Brutality returns in the form of Bones Exposed, which has elements of Bring Me the Horizon and Crossfaith in its full-on metalcore drumming and powerful screams. Pauley once again brings some contrast to the table in the chorus, asking “if I say I wouldn’t be hostile, could you say you would do the same?” in a line which may refer once again to Carlisle’s personal life. It’s a powerful song, not too dissimilar to the material on their debut. Nu-metal breakdowns follow in Would You Still Be There, giving off a more alternative and radio-friendly sound. Aaron Pauley takes the majority of the vocals on this one, with the chorus being another arena-ready hit on a record full of high points. One such high point is the following track, Glass Hearts. Starting with an electronic intro reminiscent of Linkin Park, the song quickly explodes with a loud growl from Carlisle and some more heavy breakdowns. Although a lot of the breakdowns are similar, the one on Glass Hearts perfectly complements the electronic tinges seen in the keyboard and use of electric drums. Once again, there’s an arena-ready chorus courtesy of Pauley, under which Carlisle’s subtle screams can be heard. The final 30 seconds are a chaotic climax of growls, riffs and ear-shattering drums which suddenly cut off as the next track, Another You, begins. This one is more personal, starting with clicking electronic drum beats and clean vocals that make way for a chaotic chorus 45 seconds in. It’s a re-hash of the same elements heard on previous songs, but what makes this song stand out is the lack of growling in the verses, leaving the chorus to be as brutal as possible.

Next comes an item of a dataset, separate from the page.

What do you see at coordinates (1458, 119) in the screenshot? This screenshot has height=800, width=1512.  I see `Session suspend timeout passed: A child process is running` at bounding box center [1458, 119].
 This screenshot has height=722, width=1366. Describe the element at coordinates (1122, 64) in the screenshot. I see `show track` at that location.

It’s refreshing to hear the band calm down slightly. The final build-up towards the end of the song is fit for massive crowds to sing at the top of their lungs, once again demonstrating their newfound ability for arena-sized vocals.

The high pitched riff and electronic drums of Break Free make way for a massive wall of sound and screams, followed by a rampant shout-along and chorus which is extremely reminiscent of Bring Me the Horizon’s Sleepwalking. The whole album is sonically very similar to Bring Me the Horizon, with Break Free being the most reminiscent of the Sheffield group’s 2012 release, Sempiternal.  This is the first song on the record with a massive growling chorus, which still begs for arenas and festival main stages. You Make Me Sick is heavy from the start, with underlying guitar effects accompanying the chaotic verses and massive chorus. The song never loses its mayhem-like effect, especially when Carlisle’s growls turn into grunts, making way for a big breakdown which seems almost ready to set off circle pit after circle pit. The lyrics are a personal attack, with the song climaxing into a full-speed metalcore outro which shows that Of Mice & Men are as hard and brutal as they’ll ever be. Identity Disorder once again shows hints of Linkin Park in its electronic intro, with the verses and chorus being as arena-ready as every other song on the album. It’s not the most chaotic song on the album, but the tone of Carlisle and Pauley’s joint vocals in the chorus can give even the toughest man Goosebumps.  Lead single and riff-heavy You’re Not Alone is the albums last successful attempt at being brutal, heavy and epic before Space Enough To Grow brings the album to a calm ending. Space Enough To Grow shows Of Mice & Men at their most fragile and sincere, with not a single growl, scream or breakdown in sight. This song above all shows the progression that the quintet have made, simply by demonstrating their ability to strip back their layered riffs and give the listener a chance to reflect on everything. If anything, this song describes exactly what Restoring Force has done for Of Mice & Men – it’s given them enough space to grow into an even better and more progressive band simply by opening their minds to new elements whilst still staying true to their roots.

Restoring Force could well be the record that rockets Of Mice & Men into the big leagues of rock and hardcore!

OF MICE & MEN – RESTORING FORCE – 8/10

Restoring Force is out now via Rise Records.